Jack Kemp, My Teacher

In January 1981, at the dawn of the Reagan Revolution, I left my obscure college in upstate New York to spend a semester as an intern in Washington, D.C. working for the congressman from the neighboring district. At the time, I thought my days as a student would soon be over, but I learned quickly that my education was just beginning, and my teacher would be Jack Kemp.

I spent most of the next 11 years working for Jack, in his congressional office, his presidential campaign, and at the Department of Housing and Urban Development. Each day was an extended seminar in the liberal arts and sciences. Jack’s interests were broad and his appetite for knowledge insatiable. Once he discovered something intriguing, his generous spirit compelled him to share it with everyone he met. Most congressmen pass out to their constituents a picture of themselves, or a copy of one of their recent speeches. Visitors to the Kemp office were more likely to leave with a speech by Lech Walesa, or a picture of Winston Churchill. Staffers were sent off to the theater to see Les Miserables, and given books that not only had to be read, but discussed.

Jack is often called a man of ideas, and that is true. His ideas helped spur the economic recovery of the 1980s and pave the way for prosperity and growth. As a self-described “backbencher” in Tip O’Neill’s House of Representatives, he was able to work with members of the Democratic party to achieve his goals without sacrificing even the tiniest bit of principle, something today’s backbenchers would do well to emulate. Jack’s vision was a Republican party with a message that speaks to the universal truths of human freedom and dignity is the roadmap to rebuilding a governing majority.

One of Jack’s enduring legacies is the amendment he offered along with Senator Bob Kasten of Wisconsin to deny federal funding to organizations, like the U.N. Fund for Population Control (UNFPA), that supported China’s use of coerced abortion as a method of enforcing its one-child per family rule. The Chinese government was taken aback by this initiative when it was first offered in the mid-1980s and sent its ambassador to meet with Jack in his office on Capitol Hill. The diplomat made some formal comments, and Jack listened quietly, a rare response. When he began to respond, he sought to engage the ambassador on a personal level, taking about his own family and background, and asking the ambassador about his. The ambassador seemed stunned by the personal nature of the conversation, but when Jack asked him, “how many children do and your wife have?” he answered quietly that they had three, two more than the number allowed by his regime’s population control policy. Jack said, “I know you must love them all very much, and believe they each have something unique to contribute. Could you imagine life without any one of them?”

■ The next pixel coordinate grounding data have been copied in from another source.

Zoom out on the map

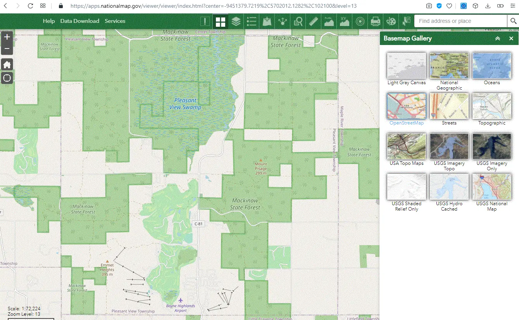point(7,49)
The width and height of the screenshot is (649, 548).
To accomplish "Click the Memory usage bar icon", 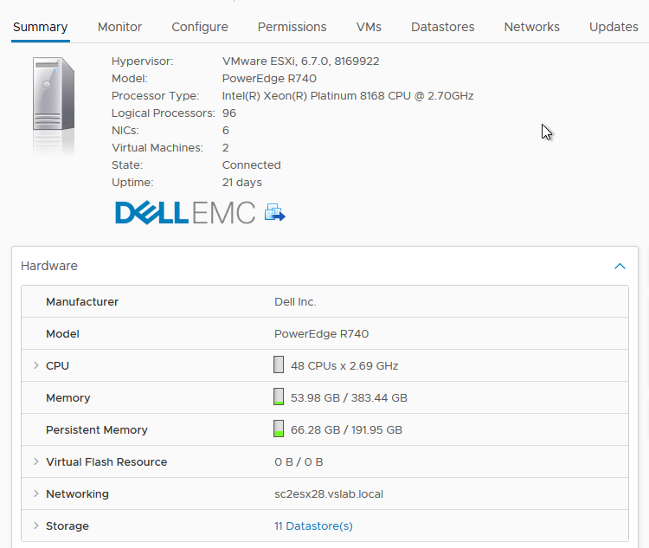I will 279,397.
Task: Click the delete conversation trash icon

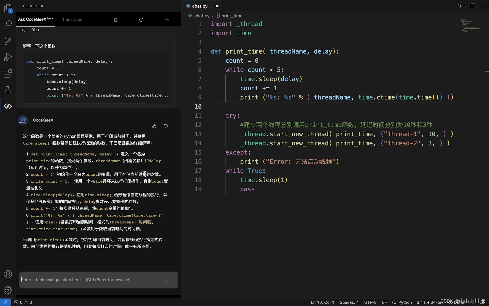Action: (116, 19)
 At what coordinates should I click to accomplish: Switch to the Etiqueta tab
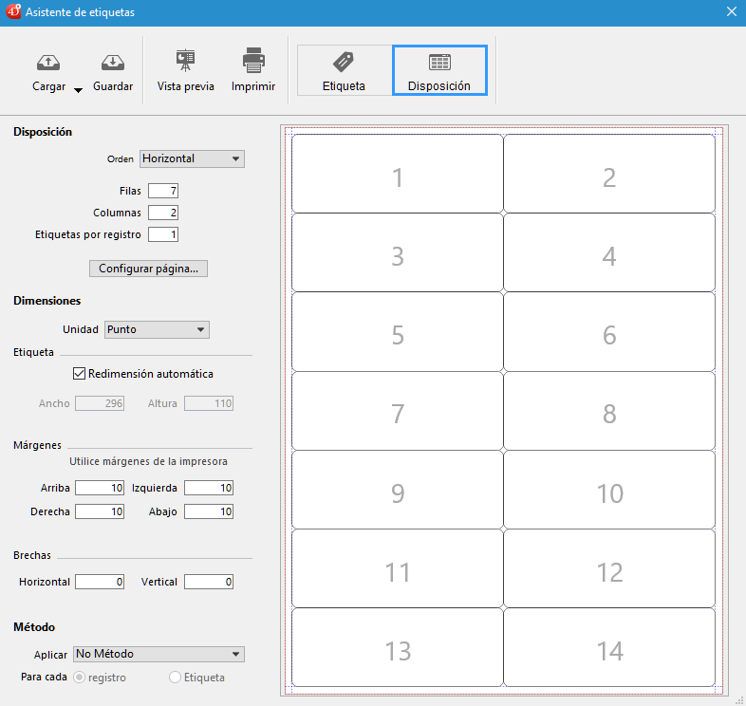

At the heart of this exchange, and everything Jack did, was his unshakeable belief in the inherent worth and dignity of every human being. This is what inspired his passion for job creation and economic growth; his support for freedom fighters in every corner of the globe; his insistence on a strong defense as a deterrent to war; his work on behalf of the poor, the immigrant, the unborn, and the dispossessed. I traveled with him from the union halls in his district outside Buffalo, New York, to the small towns of Iowa and New Hampshire; from the most blighted and desperate slums in the United States to Prince Charles’ private garden at his home, Highgrove. In every circumstance, his message was the same–each and every human being is a precious resource, to be nurtured and defended and given the freedom he needs to fulfill his destiny as, in Kemp’s words, “a master carpenter or a prima ballerina–or even a pro quarterback.”

Jack’s destiny led him to do many extraordinary things, but nothing was more satisfying to him than his life at home with his wife Joanne, his children, and his grandchildren. Joanne once gave me a glimpse into the life they had at home, in what Jack called his “Shangri-la.” She said that marriage was an “adventure,” and that the most important thing parents can give their children is the knowledge that their mother and father love one another. Of all the lessons I learned from Jack Kemp and his family, that was the most important. And like the countless other students who have been privileged to have Jack Kemp as their teacher, I will miss him.

Mary Brunette Cannon is a former Assistant Secretary of Housing and Urban Development for Public Affairs under Jack Kemp, and worked for him as a policy aide and spokesman from 1981 to 1992.